> **Task item**
Reproduce, from the lines below, exactly the stretch that begins at the line containing "Christmas Fabrics & Kits (1058, 1010)" and ends at the line containing "[button] (458, 366)", both included.

(Beginning of The input)

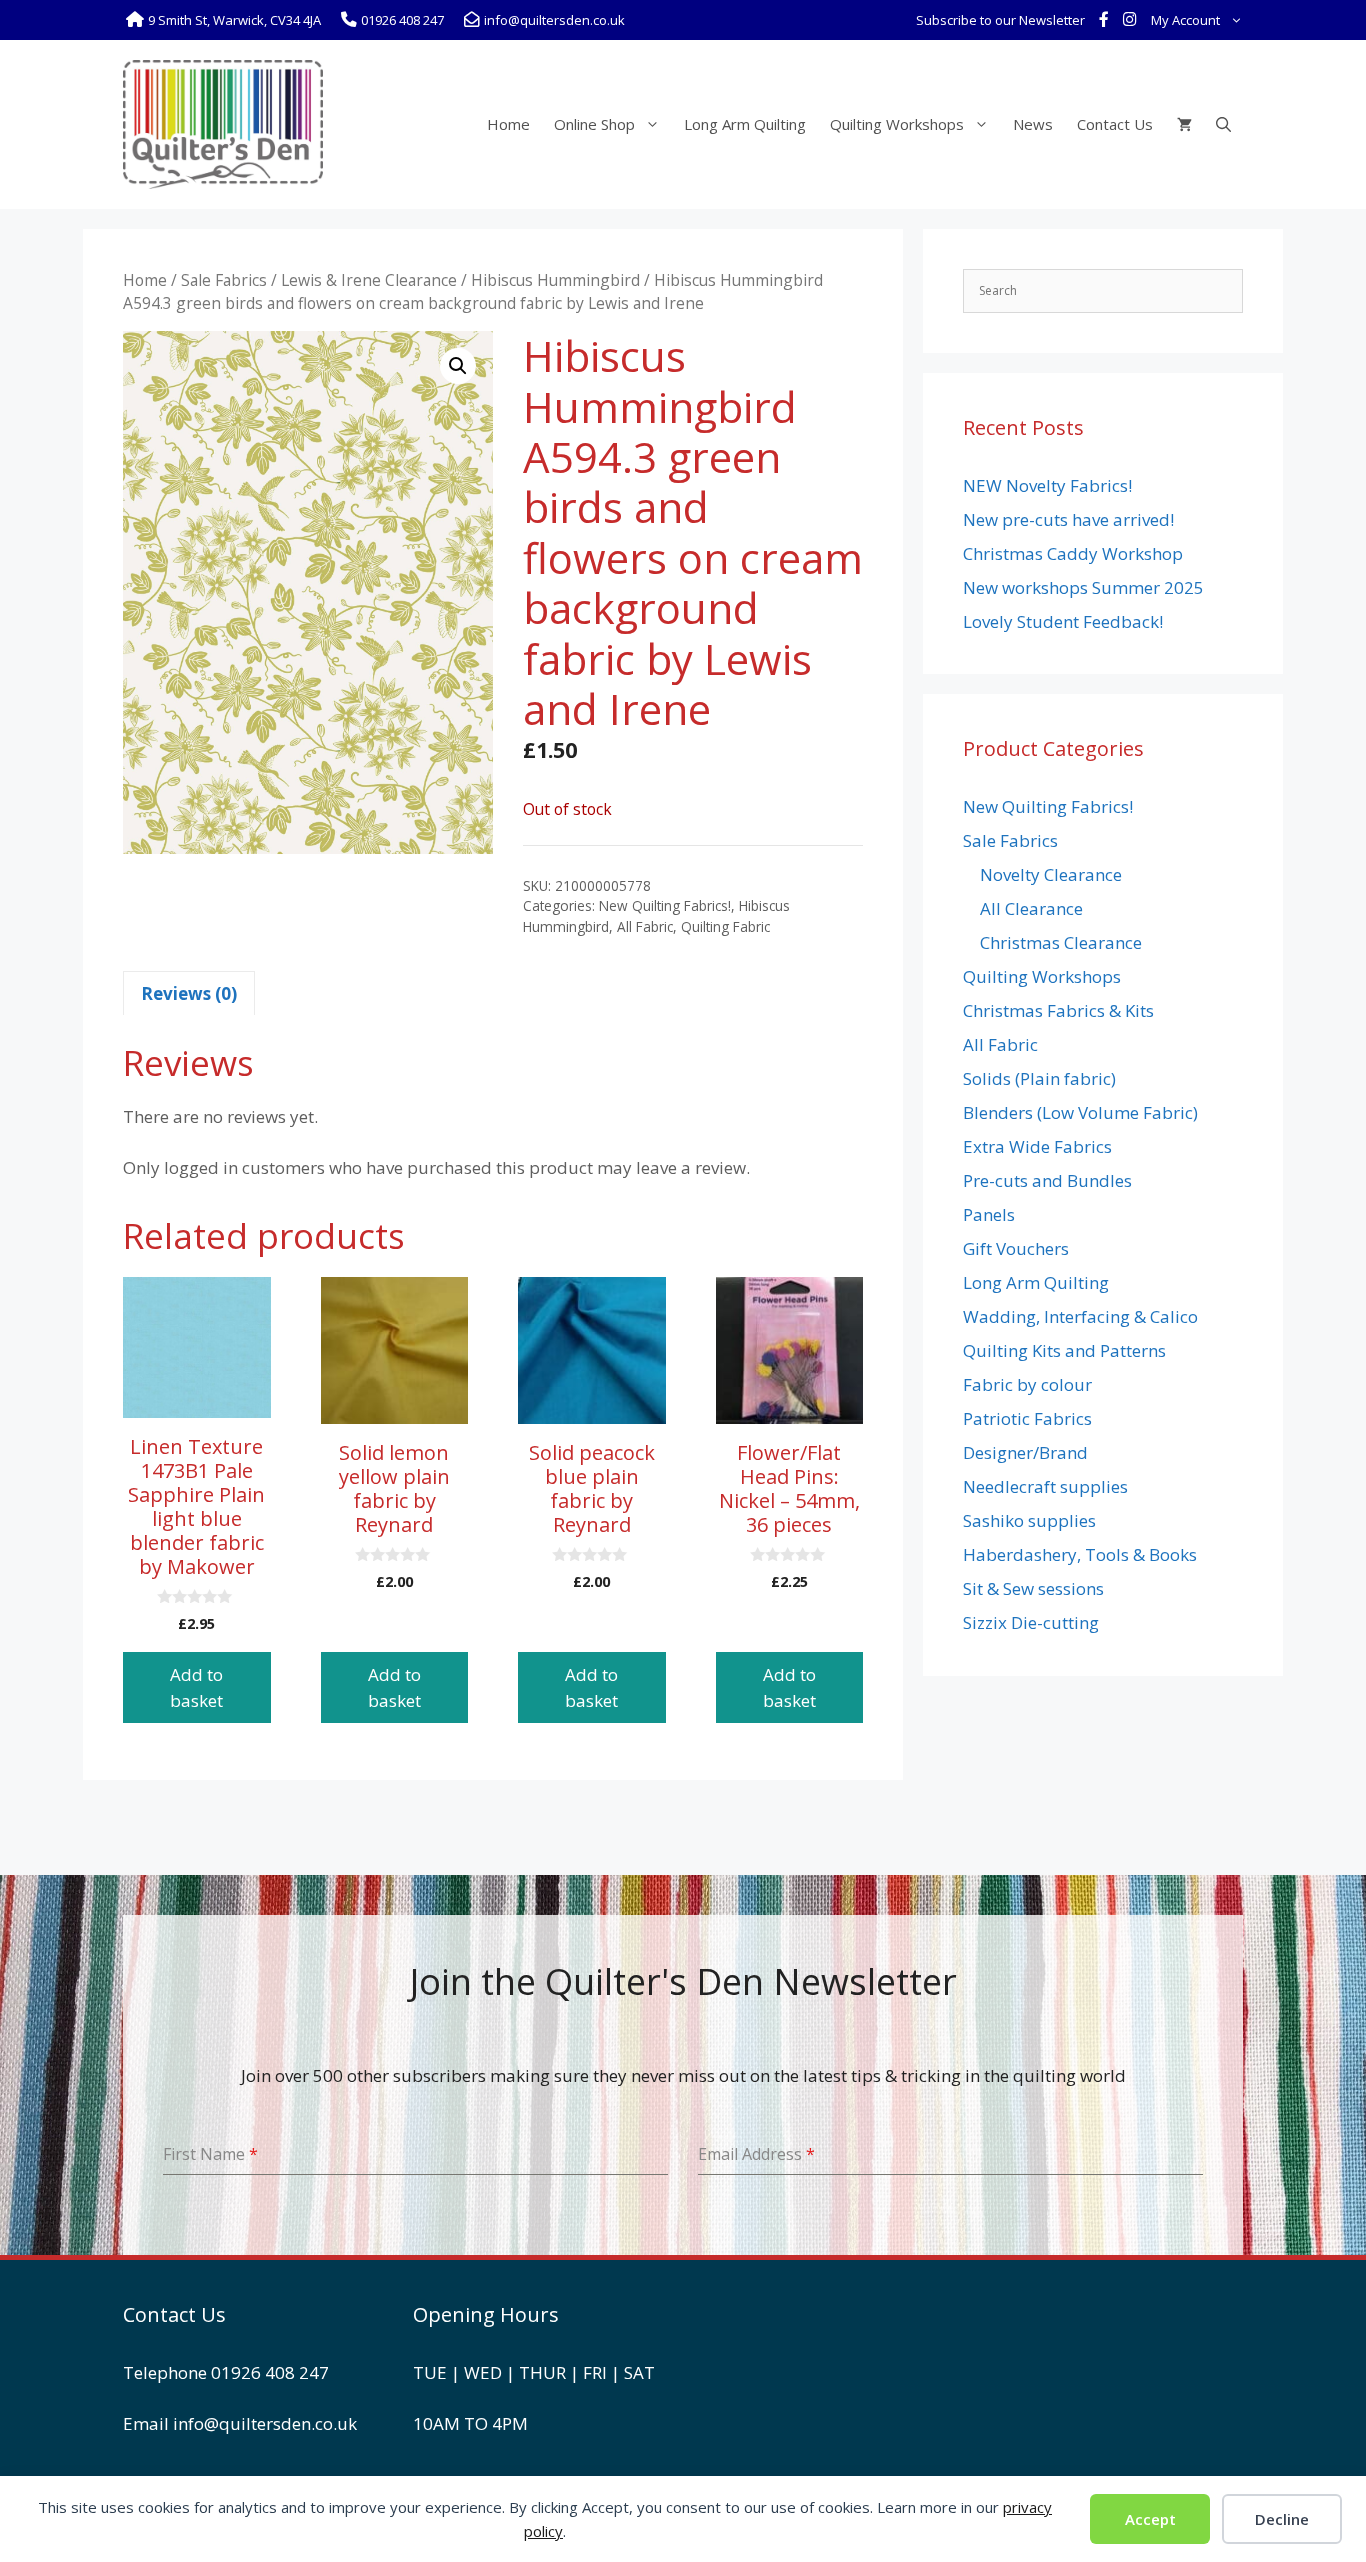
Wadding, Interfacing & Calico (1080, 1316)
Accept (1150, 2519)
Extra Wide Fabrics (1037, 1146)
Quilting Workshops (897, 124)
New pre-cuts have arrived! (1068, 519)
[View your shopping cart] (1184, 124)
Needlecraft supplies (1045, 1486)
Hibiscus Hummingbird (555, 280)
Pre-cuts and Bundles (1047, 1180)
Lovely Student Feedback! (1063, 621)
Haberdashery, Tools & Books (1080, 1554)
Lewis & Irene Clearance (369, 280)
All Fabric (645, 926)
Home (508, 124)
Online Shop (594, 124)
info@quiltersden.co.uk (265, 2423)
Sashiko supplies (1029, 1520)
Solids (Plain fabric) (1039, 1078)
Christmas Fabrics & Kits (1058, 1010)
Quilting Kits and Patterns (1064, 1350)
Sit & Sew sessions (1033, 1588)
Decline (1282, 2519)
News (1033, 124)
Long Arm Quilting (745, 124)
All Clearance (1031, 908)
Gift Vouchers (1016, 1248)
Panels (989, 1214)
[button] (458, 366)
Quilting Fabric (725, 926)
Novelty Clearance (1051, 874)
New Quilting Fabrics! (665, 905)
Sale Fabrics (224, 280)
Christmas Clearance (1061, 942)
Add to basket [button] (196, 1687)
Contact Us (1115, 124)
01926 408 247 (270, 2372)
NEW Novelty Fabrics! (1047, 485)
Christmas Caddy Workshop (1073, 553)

(End of The input)

> **Response to the exercise**
Christmas Fabrics & Kits (1058, 1010)
Quilting Kits and Patterns (1064, 1350)
Sit & Sew sessions (1033, 1588)
Decline (1282, 2519)
News (1033, 124)
Long Arm Quilting (745, 124)
All Clearance (1031, 908)
Gift Vouchers (1016, 1248)
Panels (989, 1214)
[button] (458, 366)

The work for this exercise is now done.